Il se tournait déjà, pressé de quitter le désert, le cadavre, Phoenix et sa trahison.

« Je peux pas, Tony… » Reprit la voix de Brook dans son dos. Lentement, il se retourna, son cœur s’accélérant dans sa poitrine alors qu’il savait par avance la situation dans laquelle il allait se retrouver. Ses yeux vert d’eau étaient brouillés de larmes. Mais ces larmes n’étaient pas très flagrantes derrière le canon du Beretta qu’elle pointait droit sur lui. « Je préfère te voir mort que de savoir que tu nous trahis. »

Le coup de feu résonna avec force dans toute la plaine, au point de faire fuir une famille d’aigles qui nichait pas très loin dans la montagne, et faire pleurer un coyote probablement attiré par l’odeur de mort qui planait autour d’eux.

***


Quelques jours plus tôt, Little Swang, Angleterre

Leurs corps se chevauchaient avec fièvre. De leur étreinte, restaient encore les vestiges de leur dernière dispute. C’était souvent comme ça que ça se terminait. Leurs luttes nourrissaient leur désir, et leur désir était le grand gagnant de leurs luttes. Leurs corps se déhanchaient en une danse violente, leurs voix se répondaient dans la rage.

Et la sonnette de la porte qui retentissait.

« Putain, j’vais le tuer ! » Hurla Tony en s’extrayant des draps dans un bond, ramassant à la volée son pantalon qui traînait sur le chemin.
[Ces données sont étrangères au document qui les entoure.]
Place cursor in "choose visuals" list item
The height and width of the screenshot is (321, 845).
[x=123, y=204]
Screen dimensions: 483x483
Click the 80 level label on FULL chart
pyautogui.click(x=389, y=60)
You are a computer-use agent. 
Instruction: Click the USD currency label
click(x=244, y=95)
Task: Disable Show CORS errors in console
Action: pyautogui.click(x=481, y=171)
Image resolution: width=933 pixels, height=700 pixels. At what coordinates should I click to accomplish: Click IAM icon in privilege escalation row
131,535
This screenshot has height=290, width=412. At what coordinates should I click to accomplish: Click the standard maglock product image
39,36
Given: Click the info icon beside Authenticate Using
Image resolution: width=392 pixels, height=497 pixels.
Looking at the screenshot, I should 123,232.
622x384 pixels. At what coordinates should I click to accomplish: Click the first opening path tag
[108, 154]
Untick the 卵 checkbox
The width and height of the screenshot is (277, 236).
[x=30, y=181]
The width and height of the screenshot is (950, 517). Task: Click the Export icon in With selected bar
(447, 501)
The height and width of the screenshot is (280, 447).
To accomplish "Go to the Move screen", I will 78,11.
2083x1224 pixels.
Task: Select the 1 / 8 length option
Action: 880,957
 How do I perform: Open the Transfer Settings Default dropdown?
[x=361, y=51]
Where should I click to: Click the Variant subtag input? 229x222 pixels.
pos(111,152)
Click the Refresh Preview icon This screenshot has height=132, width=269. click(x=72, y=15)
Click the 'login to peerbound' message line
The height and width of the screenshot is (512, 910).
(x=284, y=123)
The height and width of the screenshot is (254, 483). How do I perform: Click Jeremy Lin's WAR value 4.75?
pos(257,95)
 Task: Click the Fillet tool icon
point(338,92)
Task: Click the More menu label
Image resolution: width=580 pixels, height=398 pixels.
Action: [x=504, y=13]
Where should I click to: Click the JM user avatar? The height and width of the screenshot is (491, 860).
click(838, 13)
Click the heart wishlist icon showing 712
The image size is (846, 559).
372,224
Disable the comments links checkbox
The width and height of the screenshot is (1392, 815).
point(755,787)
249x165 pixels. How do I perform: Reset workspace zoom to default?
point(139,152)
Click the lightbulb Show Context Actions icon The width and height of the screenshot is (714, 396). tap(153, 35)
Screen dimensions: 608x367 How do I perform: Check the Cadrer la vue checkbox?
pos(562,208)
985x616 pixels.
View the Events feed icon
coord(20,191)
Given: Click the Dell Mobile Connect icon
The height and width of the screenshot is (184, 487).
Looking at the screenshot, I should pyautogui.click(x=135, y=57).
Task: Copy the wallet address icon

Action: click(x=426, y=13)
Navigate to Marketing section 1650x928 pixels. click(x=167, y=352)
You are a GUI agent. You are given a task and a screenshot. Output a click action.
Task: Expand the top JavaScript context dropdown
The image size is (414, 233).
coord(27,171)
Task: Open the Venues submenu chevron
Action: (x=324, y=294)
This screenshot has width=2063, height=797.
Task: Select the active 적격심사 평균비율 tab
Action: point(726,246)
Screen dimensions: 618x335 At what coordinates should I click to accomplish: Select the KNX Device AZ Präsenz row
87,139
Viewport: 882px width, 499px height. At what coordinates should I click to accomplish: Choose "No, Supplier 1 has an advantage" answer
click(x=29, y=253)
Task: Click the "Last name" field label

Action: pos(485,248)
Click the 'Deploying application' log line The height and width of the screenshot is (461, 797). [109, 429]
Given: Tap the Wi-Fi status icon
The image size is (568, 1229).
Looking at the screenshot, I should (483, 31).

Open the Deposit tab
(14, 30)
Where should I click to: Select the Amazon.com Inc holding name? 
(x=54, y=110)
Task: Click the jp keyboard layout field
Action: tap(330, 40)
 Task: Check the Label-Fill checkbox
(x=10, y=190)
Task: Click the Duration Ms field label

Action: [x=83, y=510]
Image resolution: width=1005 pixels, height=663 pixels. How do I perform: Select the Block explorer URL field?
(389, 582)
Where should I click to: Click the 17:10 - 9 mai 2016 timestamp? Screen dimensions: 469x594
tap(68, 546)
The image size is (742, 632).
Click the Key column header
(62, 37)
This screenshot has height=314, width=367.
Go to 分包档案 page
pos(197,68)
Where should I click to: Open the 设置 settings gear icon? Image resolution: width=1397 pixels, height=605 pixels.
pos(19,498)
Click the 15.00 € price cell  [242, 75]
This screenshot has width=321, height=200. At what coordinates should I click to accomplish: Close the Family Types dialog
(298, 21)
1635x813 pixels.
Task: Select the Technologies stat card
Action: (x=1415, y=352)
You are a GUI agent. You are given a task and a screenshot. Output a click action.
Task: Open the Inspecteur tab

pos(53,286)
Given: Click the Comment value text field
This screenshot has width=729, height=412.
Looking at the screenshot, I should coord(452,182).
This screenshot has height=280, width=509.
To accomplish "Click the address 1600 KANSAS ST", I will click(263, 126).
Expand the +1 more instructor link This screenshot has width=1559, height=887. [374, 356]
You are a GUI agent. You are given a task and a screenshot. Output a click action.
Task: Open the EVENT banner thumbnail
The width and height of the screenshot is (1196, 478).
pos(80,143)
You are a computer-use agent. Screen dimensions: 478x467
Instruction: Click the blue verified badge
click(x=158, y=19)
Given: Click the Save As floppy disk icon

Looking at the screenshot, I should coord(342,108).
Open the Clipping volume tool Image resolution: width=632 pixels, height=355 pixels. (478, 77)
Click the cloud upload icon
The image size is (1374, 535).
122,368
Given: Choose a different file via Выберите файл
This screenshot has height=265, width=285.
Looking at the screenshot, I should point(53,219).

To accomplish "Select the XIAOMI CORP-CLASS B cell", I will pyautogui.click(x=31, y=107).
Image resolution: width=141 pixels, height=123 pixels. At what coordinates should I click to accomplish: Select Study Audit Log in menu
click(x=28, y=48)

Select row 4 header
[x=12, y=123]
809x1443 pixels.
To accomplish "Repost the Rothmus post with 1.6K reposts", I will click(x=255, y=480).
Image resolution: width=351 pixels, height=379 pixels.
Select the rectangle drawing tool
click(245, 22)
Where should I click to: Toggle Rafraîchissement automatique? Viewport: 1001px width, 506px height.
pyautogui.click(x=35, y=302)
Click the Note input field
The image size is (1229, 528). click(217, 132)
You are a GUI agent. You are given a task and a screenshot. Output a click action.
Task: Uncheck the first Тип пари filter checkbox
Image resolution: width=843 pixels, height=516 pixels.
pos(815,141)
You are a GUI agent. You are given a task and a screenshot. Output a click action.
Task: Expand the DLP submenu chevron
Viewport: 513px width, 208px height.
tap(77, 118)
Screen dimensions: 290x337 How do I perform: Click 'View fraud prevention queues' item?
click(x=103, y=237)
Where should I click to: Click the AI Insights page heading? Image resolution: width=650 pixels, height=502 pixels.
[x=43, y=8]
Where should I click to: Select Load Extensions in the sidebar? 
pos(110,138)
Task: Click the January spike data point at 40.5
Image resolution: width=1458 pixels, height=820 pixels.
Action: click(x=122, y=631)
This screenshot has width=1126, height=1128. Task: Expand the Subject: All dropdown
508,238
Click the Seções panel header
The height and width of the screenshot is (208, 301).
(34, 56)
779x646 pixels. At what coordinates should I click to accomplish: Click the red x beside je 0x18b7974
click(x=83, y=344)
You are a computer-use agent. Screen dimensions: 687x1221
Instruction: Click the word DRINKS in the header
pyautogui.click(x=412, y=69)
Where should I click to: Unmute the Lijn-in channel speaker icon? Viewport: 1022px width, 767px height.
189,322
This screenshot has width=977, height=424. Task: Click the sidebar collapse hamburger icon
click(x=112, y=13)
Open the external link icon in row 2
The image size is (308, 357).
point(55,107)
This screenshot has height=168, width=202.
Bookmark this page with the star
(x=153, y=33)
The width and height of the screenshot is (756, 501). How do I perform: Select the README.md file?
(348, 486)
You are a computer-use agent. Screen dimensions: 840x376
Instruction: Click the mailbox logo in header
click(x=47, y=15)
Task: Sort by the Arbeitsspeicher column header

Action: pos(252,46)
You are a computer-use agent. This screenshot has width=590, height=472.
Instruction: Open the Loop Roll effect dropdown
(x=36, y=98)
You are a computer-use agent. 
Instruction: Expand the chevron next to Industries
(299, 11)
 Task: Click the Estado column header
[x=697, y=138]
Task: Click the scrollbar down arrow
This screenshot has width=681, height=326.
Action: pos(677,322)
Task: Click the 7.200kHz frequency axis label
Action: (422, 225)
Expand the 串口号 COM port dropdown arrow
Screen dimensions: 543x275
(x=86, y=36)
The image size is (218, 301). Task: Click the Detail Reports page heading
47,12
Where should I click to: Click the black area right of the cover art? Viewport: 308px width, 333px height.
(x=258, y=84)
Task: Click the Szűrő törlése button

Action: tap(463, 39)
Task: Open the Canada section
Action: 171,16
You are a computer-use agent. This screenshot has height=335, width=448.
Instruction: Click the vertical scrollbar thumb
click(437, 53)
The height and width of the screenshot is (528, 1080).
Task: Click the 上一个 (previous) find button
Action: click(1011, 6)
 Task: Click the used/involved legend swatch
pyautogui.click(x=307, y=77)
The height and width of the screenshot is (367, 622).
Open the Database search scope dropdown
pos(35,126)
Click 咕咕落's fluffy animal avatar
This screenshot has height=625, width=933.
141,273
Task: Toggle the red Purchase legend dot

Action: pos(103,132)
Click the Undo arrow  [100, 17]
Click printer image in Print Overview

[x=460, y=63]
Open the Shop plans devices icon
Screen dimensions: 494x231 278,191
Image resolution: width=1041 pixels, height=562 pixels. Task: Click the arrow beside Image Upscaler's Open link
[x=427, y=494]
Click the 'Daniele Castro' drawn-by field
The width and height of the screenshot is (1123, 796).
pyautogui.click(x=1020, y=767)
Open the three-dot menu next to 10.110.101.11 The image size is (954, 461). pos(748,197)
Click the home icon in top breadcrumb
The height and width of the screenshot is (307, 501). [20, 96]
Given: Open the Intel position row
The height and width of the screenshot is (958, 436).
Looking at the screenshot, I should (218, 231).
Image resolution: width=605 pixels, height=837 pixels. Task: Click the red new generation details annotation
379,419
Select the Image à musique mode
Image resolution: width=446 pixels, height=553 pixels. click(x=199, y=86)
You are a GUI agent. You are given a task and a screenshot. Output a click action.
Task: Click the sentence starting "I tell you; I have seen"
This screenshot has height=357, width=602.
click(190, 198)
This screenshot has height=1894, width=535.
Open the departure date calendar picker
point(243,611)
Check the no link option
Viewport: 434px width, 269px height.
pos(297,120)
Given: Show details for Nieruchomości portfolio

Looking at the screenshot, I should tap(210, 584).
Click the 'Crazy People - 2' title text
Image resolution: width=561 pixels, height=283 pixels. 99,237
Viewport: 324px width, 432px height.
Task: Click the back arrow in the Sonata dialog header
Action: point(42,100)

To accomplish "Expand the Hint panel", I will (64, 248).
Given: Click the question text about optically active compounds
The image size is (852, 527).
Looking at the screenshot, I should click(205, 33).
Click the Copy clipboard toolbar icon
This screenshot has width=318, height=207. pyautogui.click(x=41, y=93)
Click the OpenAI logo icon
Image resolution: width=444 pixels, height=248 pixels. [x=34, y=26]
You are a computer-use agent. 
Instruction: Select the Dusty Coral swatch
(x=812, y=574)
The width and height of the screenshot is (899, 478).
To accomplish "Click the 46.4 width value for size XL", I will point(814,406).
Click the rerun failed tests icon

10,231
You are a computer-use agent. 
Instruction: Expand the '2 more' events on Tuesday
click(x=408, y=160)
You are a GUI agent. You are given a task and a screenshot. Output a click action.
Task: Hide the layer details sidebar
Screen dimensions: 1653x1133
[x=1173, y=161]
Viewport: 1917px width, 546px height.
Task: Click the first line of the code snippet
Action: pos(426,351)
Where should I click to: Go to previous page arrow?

Il ouvrit vivement la porte du pavillon dans lequel Brook et lui résidaient au cœur du petit village de Little Swang, parfaite image touristique de carte postale et QG de la terrible machine O, organisation leader sur le marché des armes et des trafics.

Sean se tenait négligemment appuyé sur le pas de la porte, l’avant-bras posé sur le mur au niveau de la tête. Il mâchouillait son éternel cure-dent, vieux prétexte à une tentative pour arrêter de fumer. Tentative qui avait échoué il y a déjà des années de ça, mais en plus de la cigarette, le vice était resté.

Avant que Tony n’ait le temps de se lancer dans une salve de jurons en espagnol, l’irlandais lui envoya un petit flacon de plastique marron, que Tony rattrapa au vol, in-extremis. Il fusilla Sean du regard et s’assura rapidement que Brook ne se tenait pas juste derrière lui. Il fit aussitôt disparaître la boîte dans sa poche, et serra les poings, en proie à une furieuse envie de frapper celui qui se tenait sur son perron.

« Tonto ! Tu veux ma mort ou quoi ? » Articula-t-il dans un murmure précipité. « Je t’ai déjà dit : pas de ça quand elle est là ! »
« Oh ça va, détends-toi… Eh salut Brook, ça gaze ? » S’amusa Sean en faisant un petit signe de la main derrière Tony, qui se retourna vivement. Le couloir était vide.
« Cabron… »
« Je suis pas là pour ça, en fait. Réunion express à la chapelle, une mission nous attend. »
« Nous qui ? »
« Nous tous. Toi, moi, Brook, tous ceux qui ont assez de temps pour eux pour faire un petit séjour aux States. Aaah, depuis le temps que j’rêvais de me faire dorer la pilule à Phoenix ! » S’exclama Sean en s’éloignant du porche, les bras largement écartés. Il adressa un dernier clin d’œil à Tony, et disparut en une foulée. Tony resta un instant perplexe sur le pas de la porte.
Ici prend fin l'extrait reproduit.